Bonta's filing also details a case in which Amazon, the vendor GlobalOne, and the pet supplies company Chewy agreed to fix prices on more than 10 pet treat products.
As Bonta's office summarized:
The plan was written in an email between Amazon and its vendor, GlobalOne. For its part, Amazon would raise GlobalOne’s Canine Naturals pet treat prices to get Chewy to follow, then GlobalOne would “reach out to Chewy” to let them know that Amazon was increasing the pricing and “would ask that [Chewy] follow.” In other words, if Chewy agreed, Amazon would increase its retail pricing for the Canine Naturals pet treats and Chewy would match the price increase. The plan materialized. Amazon told GlobalOne that the pricematch override was in place, and to “let Chewy know to update [pricing] immediately.” That same day, GlobalOne confirmed the “ones that went up on Amazon immediately went up on Chewy [happy face emoji] … Overall this looks like it’s working!” The result of Amazon, Chewy and GlobalOne’s price fixing agreement was to increase the retail prices of over ten Canine Naturals pet treat products on Amazon and Chewy.
"The examples above are not outliers and are not exhaustive," Bonta's office stressed in a statement. "They are illustrative of countless interactions—spanning years and product lines—in which Amazon, vendors, and Amazon’s competitors agree to increase and fix the prices of products on other retail websites. As Amazon told one vendor explicitly: 'I am very determined to help you hunt the disrupters in the market.'"
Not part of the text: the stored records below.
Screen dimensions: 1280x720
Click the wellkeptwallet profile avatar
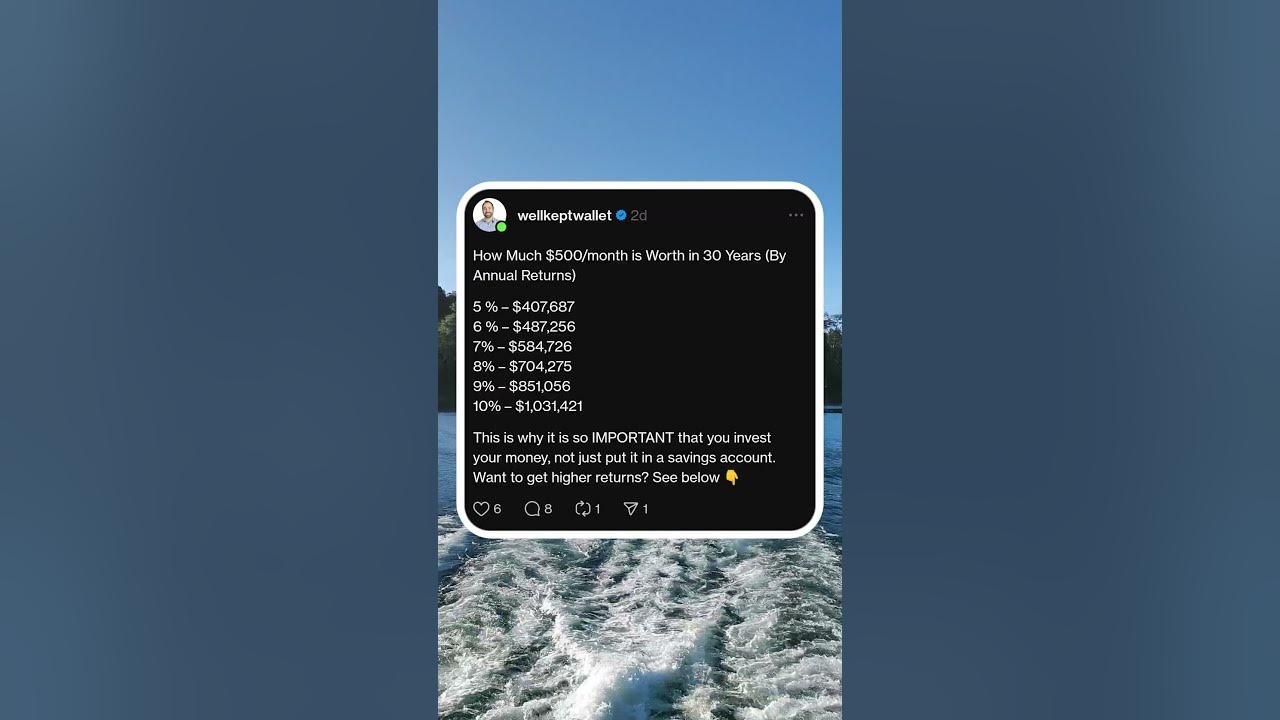[x=489, y=214]
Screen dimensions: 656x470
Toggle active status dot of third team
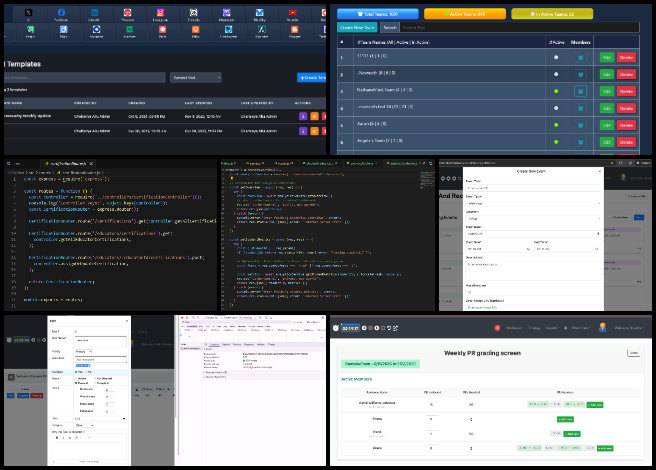click(x=555, y=90)
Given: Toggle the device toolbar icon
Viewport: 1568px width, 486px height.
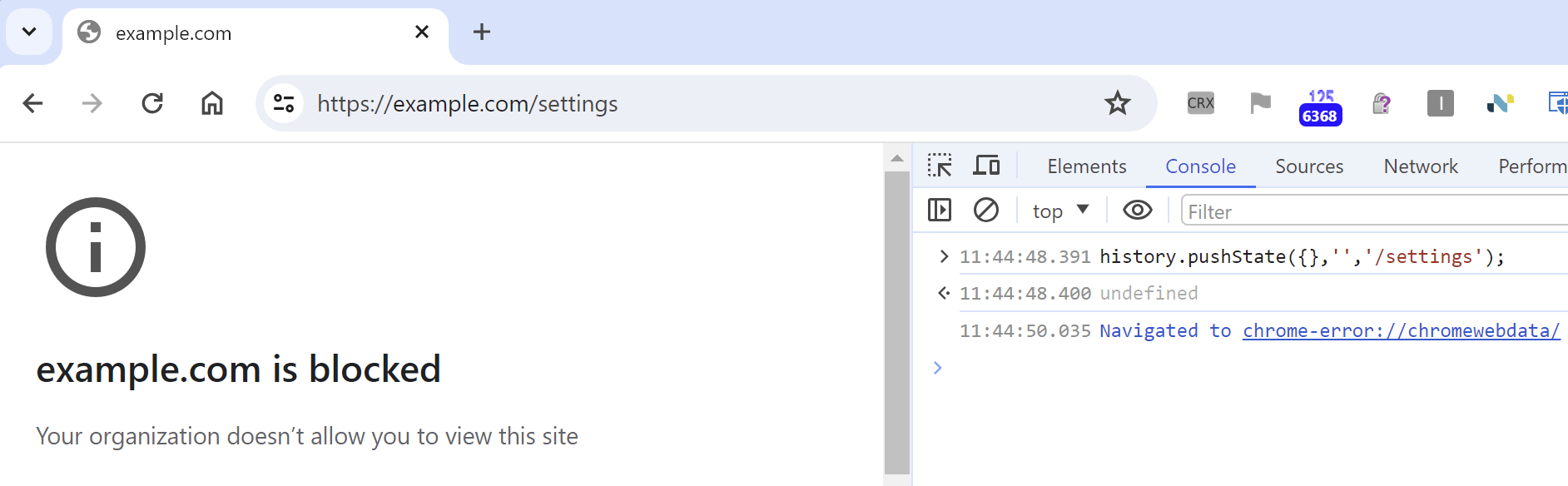Looking at the screenshot, I should [x=986, y=166].
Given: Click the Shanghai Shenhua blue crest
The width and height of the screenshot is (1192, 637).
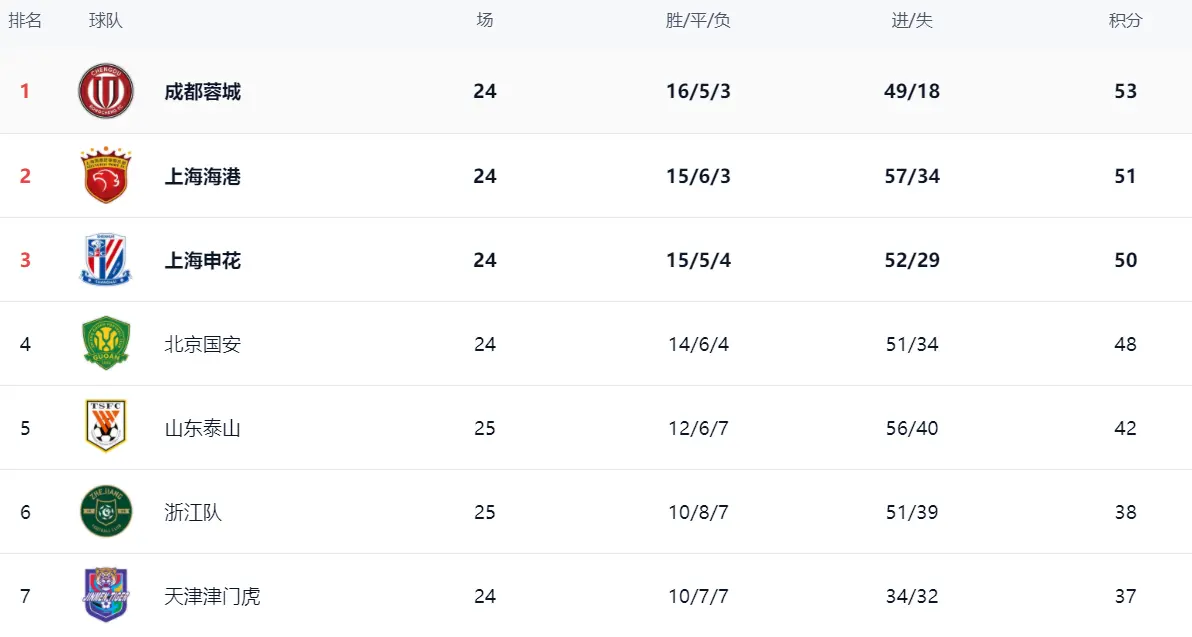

Amazon has been coordinating with vendors and major retailers — including Target, Walmart, Chewy, and Home Depot — to raise prices across the market.
This is a widespread scheme spanning years across markets — and it’s illegal.
We’re fighting to stop it. pic.twitter.com/p77N6P0kV3
— Rob Bonta (@AGRobBonta) April 20, 2026
Stacy Mitchell, co-director of the Institute for Local Self-Reliance, said Bonta's filing shows "blatant price-fixing" by Amazon that is "almost certainly the tip of a much bigger price-fixing operation."
In a piece published at Washington Monthly on the same day that Bonta's largely unredacted filing was released, Mitchell highlighted a Biden-era federal complaint accusing Amazon of using "sophisticated AI-driven pricing systems that draw on torrents of real-time data" to raise prices. (That case, backed by 17 states, is set to go to trial next March.)
"Here’s how it allegedly worked: Amazon’s anti-discounting algorithm immediately matched competitors’ price changes to the penny, but never undercut them," Mitchell wrote. "When a rival offered a discount, Amazon’s algorithm matched it; when rivals raised prices, Amazon’s algorithm followed. This denied competing retailers a crucial tactic for luring customers from Amazon. If other retailers could never offer lower prices, Amazon’s roughly 200 million paying subscribers had little reason to shop elsewhere."
"These allegations point to a novel form of monopoly power: The ability of a dominant platform to use algorithms to lift prices across an entire market," Mitchell added.